Apple’s recent movements in the tech space suggest the company is facing stronger competition. Last year, the company moved to keep its older iPhone 3GS product available for sale. The idea is that Apple can hit two types of consumers – those who want the best and newest iPhone at the $199 price point, and those who want an iPhone at a lower cost. The 3GS is currently free from AT&T with a 2-year contract;
The strategy seems to be working. Even my mother, a Microsoft loyalist, recently purchased her first smart phone – an iPhone 3GS – as part of a new 2-year contract. Apple believes that at a lower price point allows it to reach into a new market, while increasing its market share and improving its App Store revenues. The company takes a massive 30% cut from every app sold in the App Store.
But this new strategy may be problematic. For the first time in the company’s history, Apple has to compete on price. Never, ever has Apple been the low-cost leader in a particular space. Instead, it relied on a monopoly on its own operating systems, selling laptops, mp3 players, and smart phones at a price well above similar Microsoft and SanDisk devices.
Why Investors Should be Concerned
Apple’s foray into lower-cost products may mean that the company now has to compete on price. Nike is a perfect example of a company that does not – it’s shoes and clothing are consistently sold at much higher prices than competitors because of its brand.
Speaking of branding, cheapening a brand is something very few companies want to do. Take, for example, Ralph Lauren, a clothing company built on a premium brand. The company also owns the well-known “Chaps” brand, which targets a consumer with less disposable income than Ralph Lauren. Of course, Ralph Lauren could put its name on less expensive garments, but instead it chooses to operate under a different brand for a lower cost audience so as not to dilute its signature namesake.
Apple is very much a premium brand. In fact, the iPhone has become a status symbol in China, where millions of people own the iPhone 4s despite the fact that Siri cannot even comprehend spoken Chinese.
Amazon and Google may be delivering a kick to Apple’s bottom line. In the past few years, Apple’s margins have grown tremendously as it keeps more and more profits from the same dollar of sales.
Apple’s sales have also increased, as you can see from this chart grabbed from Google Finance:
Since 2007, margins for Apple have nearly doubled.
Watch Margin Compression like a Hawk
Investors hate with a passion any brand that experiences margin compression, especially if the firm is a so-called “growth” stock. As Apple launches a low-margin tablet product (one which may cannibalize sales of the pricier, fully featured iPad), and looks toward other low margin devices (the company is rumored to be entering the cable set-top box market), Apple’s margins may be under pressure for several quarters. If the brand is devalued, margins may permanently deteriorate.

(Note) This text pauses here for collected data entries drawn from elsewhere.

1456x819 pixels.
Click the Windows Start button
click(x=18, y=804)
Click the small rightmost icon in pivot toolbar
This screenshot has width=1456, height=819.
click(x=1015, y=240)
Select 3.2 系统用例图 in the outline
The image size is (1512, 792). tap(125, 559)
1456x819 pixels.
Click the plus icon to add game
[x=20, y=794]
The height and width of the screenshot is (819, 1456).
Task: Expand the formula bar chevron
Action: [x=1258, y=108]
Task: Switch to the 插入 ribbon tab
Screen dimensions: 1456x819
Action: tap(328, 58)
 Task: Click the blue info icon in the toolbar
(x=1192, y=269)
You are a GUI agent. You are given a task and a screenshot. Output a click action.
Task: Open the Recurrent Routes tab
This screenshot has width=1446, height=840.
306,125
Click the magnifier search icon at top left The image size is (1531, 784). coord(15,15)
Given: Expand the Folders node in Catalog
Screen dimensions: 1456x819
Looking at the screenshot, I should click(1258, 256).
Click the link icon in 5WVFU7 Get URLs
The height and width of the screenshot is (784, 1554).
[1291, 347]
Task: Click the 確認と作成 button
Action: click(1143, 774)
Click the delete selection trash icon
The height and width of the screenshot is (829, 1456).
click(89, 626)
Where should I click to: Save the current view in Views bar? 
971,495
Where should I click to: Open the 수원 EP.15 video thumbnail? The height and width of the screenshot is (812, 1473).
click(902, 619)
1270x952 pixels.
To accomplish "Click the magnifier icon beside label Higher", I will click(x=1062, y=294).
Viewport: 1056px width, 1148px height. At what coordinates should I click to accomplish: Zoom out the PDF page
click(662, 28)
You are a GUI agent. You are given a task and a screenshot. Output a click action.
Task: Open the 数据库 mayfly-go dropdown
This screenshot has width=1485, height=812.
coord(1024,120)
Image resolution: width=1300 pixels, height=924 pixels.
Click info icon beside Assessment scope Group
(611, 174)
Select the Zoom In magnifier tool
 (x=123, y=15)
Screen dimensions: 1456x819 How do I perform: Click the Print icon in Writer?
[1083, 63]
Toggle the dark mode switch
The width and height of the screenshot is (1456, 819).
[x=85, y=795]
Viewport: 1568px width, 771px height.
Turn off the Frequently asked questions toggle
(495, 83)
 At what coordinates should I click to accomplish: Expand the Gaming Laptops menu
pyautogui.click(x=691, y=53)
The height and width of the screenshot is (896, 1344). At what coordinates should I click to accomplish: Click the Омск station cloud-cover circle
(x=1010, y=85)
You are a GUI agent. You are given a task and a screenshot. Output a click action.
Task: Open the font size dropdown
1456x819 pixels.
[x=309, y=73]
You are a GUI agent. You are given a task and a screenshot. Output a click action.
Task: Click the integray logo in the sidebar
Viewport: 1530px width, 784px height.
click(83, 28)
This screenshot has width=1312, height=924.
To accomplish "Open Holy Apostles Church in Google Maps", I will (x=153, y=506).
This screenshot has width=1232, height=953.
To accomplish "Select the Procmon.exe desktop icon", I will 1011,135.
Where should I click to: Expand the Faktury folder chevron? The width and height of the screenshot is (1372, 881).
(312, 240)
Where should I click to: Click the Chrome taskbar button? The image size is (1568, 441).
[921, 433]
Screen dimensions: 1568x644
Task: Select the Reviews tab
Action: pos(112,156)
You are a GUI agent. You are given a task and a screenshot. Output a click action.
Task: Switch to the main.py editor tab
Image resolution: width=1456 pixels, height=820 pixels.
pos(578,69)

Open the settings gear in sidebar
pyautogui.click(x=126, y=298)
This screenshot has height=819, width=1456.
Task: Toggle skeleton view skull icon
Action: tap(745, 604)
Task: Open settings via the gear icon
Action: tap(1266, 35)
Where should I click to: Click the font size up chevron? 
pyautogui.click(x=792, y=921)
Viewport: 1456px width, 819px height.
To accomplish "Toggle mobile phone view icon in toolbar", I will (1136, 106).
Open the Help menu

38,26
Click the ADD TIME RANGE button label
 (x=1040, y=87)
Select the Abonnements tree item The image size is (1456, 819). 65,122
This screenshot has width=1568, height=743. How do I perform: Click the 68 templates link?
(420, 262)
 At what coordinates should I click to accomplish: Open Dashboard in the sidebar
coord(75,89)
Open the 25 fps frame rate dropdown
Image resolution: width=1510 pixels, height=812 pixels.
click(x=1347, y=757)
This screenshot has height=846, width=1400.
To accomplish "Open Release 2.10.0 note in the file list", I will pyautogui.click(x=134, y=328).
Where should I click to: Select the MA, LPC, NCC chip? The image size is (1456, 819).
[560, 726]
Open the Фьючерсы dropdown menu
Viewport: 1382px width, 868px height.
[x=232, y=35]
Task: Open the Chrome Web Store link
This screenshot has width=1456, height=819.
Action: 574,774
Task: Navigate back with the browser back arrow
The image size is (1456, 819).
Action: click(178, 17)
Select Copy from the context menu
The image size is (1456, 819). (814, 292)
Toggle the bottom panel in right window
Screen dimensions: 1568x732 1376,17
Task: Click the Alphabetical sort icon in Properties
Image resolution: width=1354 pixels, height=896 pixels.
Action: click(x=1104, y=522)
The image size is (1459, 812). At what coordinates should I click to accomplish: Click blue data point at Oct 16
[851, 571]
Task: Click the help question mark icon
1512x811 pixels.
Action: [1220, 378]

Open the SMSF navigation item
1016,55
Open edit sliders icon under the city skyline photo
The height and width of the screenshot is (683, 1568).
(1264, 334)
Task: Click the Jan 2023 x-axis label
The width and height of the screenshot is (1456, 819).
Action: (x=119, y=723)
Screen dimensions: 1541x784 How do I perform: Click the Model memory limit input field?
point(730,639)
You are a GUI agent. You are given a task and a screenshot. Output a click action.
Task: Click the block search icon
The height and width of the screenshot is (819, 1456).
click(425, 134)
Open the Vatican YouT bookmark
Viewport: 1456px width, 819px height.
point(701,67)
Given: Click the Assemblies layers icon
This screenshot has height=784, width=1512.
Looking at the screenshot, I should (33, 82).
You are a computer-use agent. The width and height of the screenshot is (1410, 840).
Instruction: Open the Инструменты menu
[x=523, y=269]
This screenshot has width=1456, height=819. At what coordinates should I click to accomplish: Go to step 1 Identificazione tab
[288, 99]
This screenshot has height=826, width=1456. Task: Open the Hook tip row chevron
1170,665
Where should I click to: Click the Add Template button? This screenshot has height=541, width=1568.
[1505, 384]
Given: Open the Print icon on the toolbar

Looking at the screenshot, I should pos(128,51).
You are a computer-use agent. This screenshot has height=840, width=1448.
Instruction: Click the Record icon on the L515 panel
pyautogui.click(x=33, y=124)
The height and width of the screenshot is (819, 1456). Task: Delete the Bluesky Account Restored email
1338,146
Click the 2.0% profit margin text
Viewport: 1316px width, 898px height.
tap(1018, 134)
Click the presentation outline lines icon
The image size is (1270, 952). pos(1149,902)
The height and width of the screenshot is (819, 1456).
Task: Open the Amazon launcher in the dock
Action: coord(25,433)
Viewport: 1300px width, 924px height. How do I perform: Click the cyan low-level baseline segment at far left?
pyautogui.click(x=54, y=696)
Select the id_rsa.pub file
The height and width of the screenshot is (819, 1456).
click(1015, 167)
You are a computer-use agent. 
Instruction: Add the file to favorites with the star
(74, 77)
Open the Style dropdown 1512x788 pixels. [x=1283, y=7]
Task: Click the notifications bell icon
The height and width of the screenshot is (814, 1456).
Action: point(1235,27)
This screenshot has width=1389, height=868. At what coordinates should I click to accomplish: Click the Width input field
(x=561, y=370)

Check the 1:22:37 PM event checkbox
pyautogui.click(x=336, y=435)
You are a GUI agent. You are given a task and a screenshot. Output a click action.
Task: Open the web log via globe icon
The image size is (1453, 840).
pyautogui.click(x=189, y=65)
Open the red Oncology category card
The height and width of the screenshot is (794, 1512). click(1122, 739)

If I were an Apple stock shareholder, I would be concerned about Apple’s position on the defensive. For years, Apple has maintained premium pricing and a near “luxury” position in consumer electronics. Should Apple spread itself too thin to target lower margin sources of growth, expect future multiple compression. A high profit margin is indicative of earnings quality and resiliency; declining profit margins imply the company is working too hard to grow its bottom line.
What do you think? Can Apple sustain itself as a signature brand in the consumer electronics space?